- Film poster
- Directed by: R. Vijay Anand A. R. Suriyan
- Written by: R. Vijay Anand A. R. Suriyan
- Produced by: Vasi Asif
- Starring: Vasi Ashif Pooja Shree Seeman
- Music by: Srikanth Deva
- Production company: Ashif Film International
- Release date: 8 November 2019;
- Country: India
- Language: Tamil

= Thavam (2019 film) =

Indian movie

Thavam is a 2019 film co-directed by R. Vijay Anand and A. R. Suriyan, both of whom directed Vilayattu Aarambam. The film stars newcomers Vasi Ashif, Pooja Shree, and Seeman in the lead roles. The film released on 8 November.

== Plot==
The story is about how three different people - Murugan (Vasi Ashif), Akila (Pooja Shree), and Natesan (Seeman) - come together. There is a subplot of love between Murugan and Akila.

== Production ==
After a six-year hiatus, Seeman was roped in to play the lead roles in Thavam alongside debutantes Vasi and Pooja Shree. He reprises his role as a farmer rights activist from Nagaraja Cholan MA, MLA .

== Soundtrack ==
Srikanth Deva composed the songs and sang one song. The audio was released on 4 December 2019.

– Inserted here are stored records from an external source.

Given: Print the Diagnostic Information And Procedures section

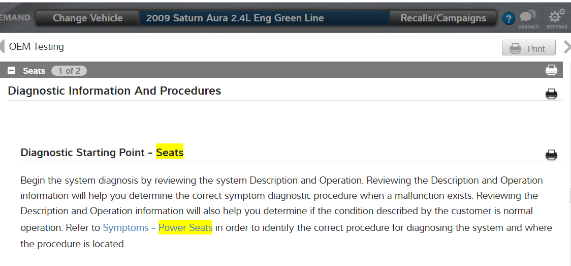Looking at the screenshot, I should point(551,94).
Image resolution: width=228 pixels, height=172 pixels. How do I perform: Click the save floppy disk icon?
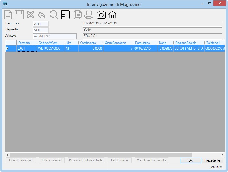coord(19,15)
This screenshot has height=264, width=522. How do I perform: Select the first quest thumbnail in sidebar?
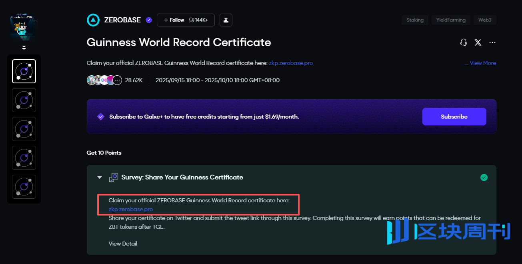click(24, 71)
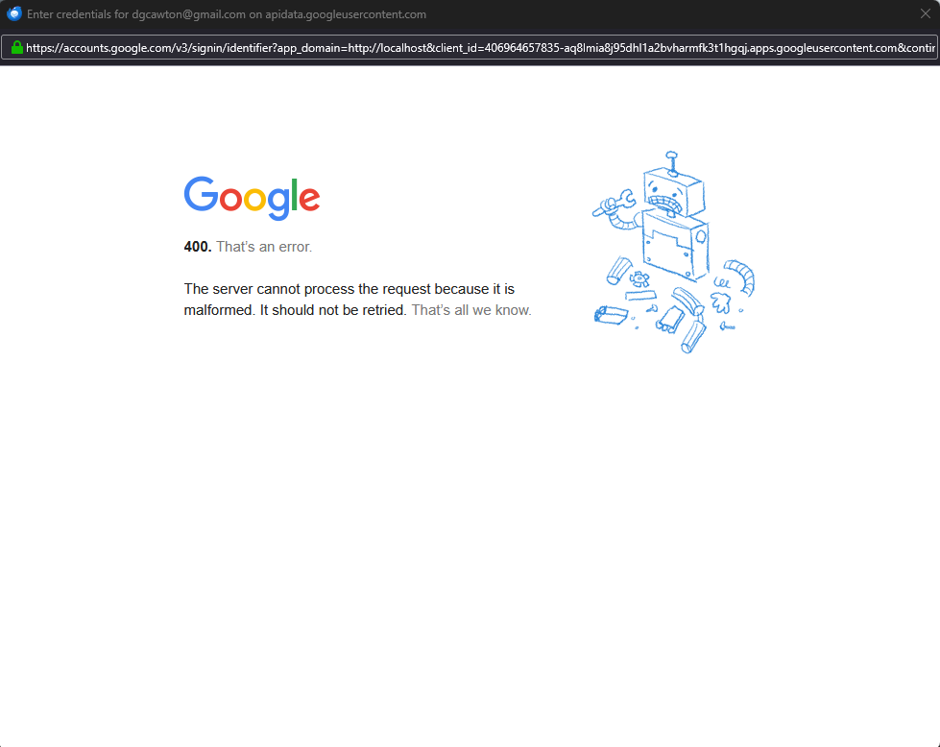Click the robot's detached glove hand
The width and height of the screenshot is (940, 747).
720,301
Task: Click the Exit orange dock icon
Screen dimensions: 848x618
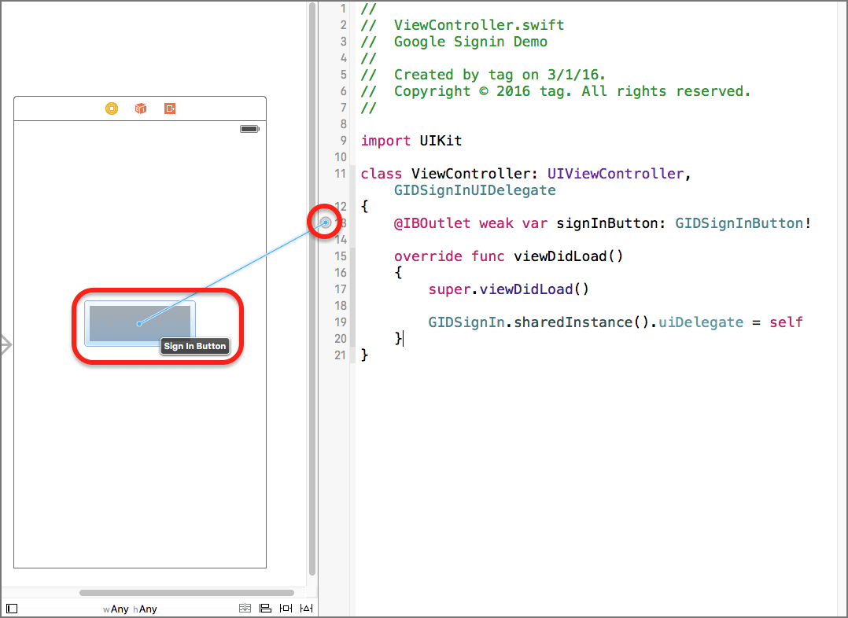Action: coord(170,109)
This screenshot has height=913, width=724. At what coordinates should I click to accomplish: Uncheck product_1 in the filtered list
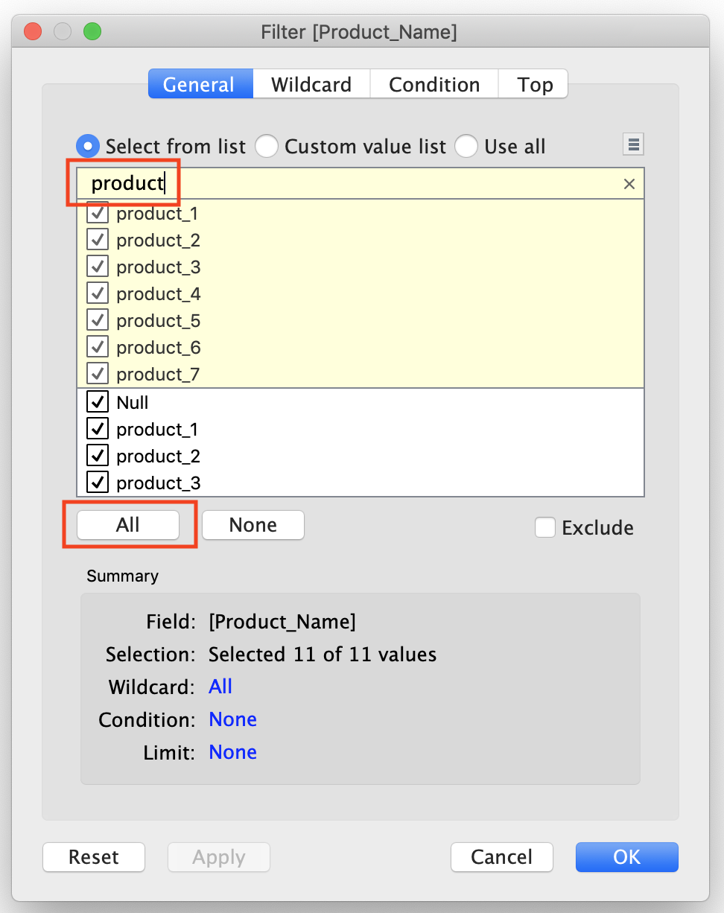pos(98,213)
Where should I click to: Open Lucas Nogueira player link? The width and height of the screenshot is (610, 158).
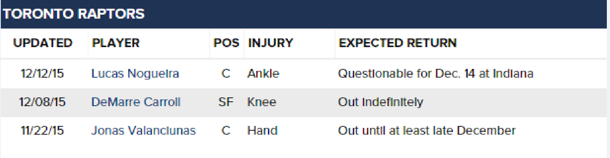coord(135,74)
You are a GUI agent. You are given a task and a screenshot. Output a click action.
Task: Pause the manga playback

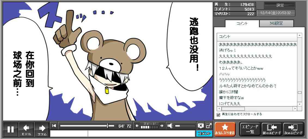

| Song title | Lyricist | Singers |
|---|---|---|
| "Enna Enna Azhagu" | Mayil | Karunguil James, Hema Ambika |
| "Sandiyare" | Mayil | Chitti, Bhagyashree |
| "Oore Kondattam" | Indumathi Pakirisamy | Guru Ayyadurai, Suren Sekaran, G. Ebi, Reshmi, Varanya Srikanth, Sashiya Srikanth |
| "Kaadhalil Vizhunthen" | Srikanth Deva | Srikanth Deva, V. Shinee |
| "Vaa Nee" | Govind - Ezhilvendan | Suren Sekaran, Suseela Madan, G. Ebi, Jo Pappa |
| "Varama Nee" | Srikanth Deva | Deva |

== Release ==
The film released to negative reviews. The Times of India gave the film 1.5 out of 5 stars and wrote that "The film is also a tad long and tests our patience after a point". The reviewer criticized the comedy scenes, unengaging screenplay, songs, and emotional scenes. Maalaimalar criticized the length of the film. Dinamalar praised the performances of the lead cast.